Segmentation for Financial Advisers
So you want to start segmenting your clients. The first step is to decide the factors that you are going to use. Well-developed segmentation models will use a number of these to drill down to smaller sub-groups of customers. Some factors used by financial advice firms are;
- Revenue from customer – maybe averaging any initial commissions over a number of years before adding to renewal commission.
- Premium levels
- Assets under management
- Potential for future business
- Customer profile
- Income levels
Tailor your services
Most financial advice firms that operate segmented models use profitability and potential as the key differentiating factors. They aim to provide a better service to those clients who deliver greater value to the firm. However I have also spoken to a number of advisers who claim that they sub-consciously do this segmentation – that their best clients get their best service. However when you dig below the surface, it usually emerges that it is the clients they know best that get the best service, not necessarily the clients who require or deserve the best service.
Some advisers argue that they operate a gold plated service for all clients, irrespective of their value to the business. Is this right? Well yes, your less valuable clients will be delighted with this as they receive a premium service for effectively low cost to them.
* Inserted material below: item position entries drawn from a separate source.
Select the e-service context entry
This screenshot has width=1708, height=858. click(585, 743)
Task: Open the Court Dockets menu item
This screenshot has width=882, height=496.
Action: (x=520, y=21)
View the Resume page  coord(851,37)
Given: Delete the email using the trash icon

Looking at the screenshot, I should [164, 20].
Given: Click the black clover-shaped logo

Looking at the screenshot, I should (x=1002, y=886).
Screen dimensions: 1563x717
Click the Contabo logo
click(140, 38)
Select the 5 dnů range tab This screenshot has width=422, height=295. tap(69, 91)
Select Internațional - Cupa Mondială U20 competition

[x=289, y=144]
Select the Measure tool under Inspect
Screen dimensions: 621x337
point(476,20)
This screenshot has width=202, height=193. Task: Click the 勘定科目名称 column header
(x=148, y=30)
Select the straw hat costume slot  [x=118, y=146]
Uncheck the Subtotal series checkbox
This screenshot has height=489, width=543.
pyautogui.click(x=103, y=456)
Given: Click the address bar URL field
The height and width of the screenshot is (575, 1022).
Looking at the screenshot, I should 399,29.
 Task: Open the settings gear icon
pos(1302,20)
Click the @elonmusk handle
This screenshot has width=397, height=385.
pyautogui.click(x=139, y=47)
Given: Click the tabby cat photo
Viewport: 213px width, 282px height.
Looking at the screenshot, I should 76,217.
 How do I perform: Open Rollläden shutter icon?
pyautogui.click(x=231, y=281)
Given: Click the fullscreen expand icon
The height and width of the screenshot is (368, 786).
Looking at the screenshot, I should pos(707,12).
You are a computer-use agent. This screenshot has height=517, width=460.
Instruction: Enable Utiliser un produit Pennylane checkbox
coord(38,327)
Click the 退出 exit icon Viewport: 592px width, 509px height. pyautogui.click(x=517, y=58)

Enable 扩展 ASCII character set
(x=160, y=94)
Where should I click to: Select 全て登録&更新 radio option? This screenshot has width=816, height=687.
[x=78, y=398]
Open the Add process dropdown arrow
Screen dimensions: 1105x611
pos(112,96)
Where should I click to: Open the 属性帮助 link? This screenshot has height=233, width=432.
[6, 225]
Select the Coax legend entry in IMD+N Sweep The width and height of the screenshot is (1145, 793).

However how do your better clients feel? They are delivering a lot of value to you but not getting any additional value in return… So you are pleasing your less valuable clients, at the expense of your best clients!
Once you have completed your segmentation exercise, you then need to tailor your propositions specifically for each group. Multiple propositions are probably the route to go; however they should be built on an incremental basis, defined by customer value. Your least valuable clients get a basic service. Your next tier of clients get a better service – more frequent meetings, reviews, communications, access to people etc. and your best clients only get your gold plated service – all of the above with extra trimmings on top!
You may also find as a result of your segmentation that you have been very successful in attracting business from one particular segment – a specific occupation, a geographical area, businesses in a certain sector etc. Can you corner this niche? Make yourself the resident expert and go-to guy in this population?
By analysing your client base, the exercise helps you to identify those target groups that you are actually most successful with. Lots of advisers say to me that they want to work with high net worth individuals. Segmentation will help identify how successful you are currently at achieving this; do these HNW individuals make up a big share of your client base? If not, segmentation can help to get you away from wishful thinking, and while here is absolutely nothing wrong with aspiring to work with different groups, maybe you need to reinvent your service propositions to attract these people and make your aspirations a reality.
Your marketing approach
To also briefly illustrate the importance of segmentation from a marketing point of view, consider an advice firm that has a number of group pension schemes and also a lot of individual clients too. These separate groups need tailored communications – your HR Director / CFO clients don’t want to be hearing all of the time about personal finance issues. Likewise your individual customers have no great interest usually in challenges to DB schemes etc. So segmentation from a marketing viewpoint is very important too.
In summary, is segmentation worth the trouble? Well yes it is as segmentation leads to better service outcomes for clients, and makes your business more efficient and ultimately more profitable.
Are there advisers out there who approach segmentation differently? If so, I’d welcome your comments!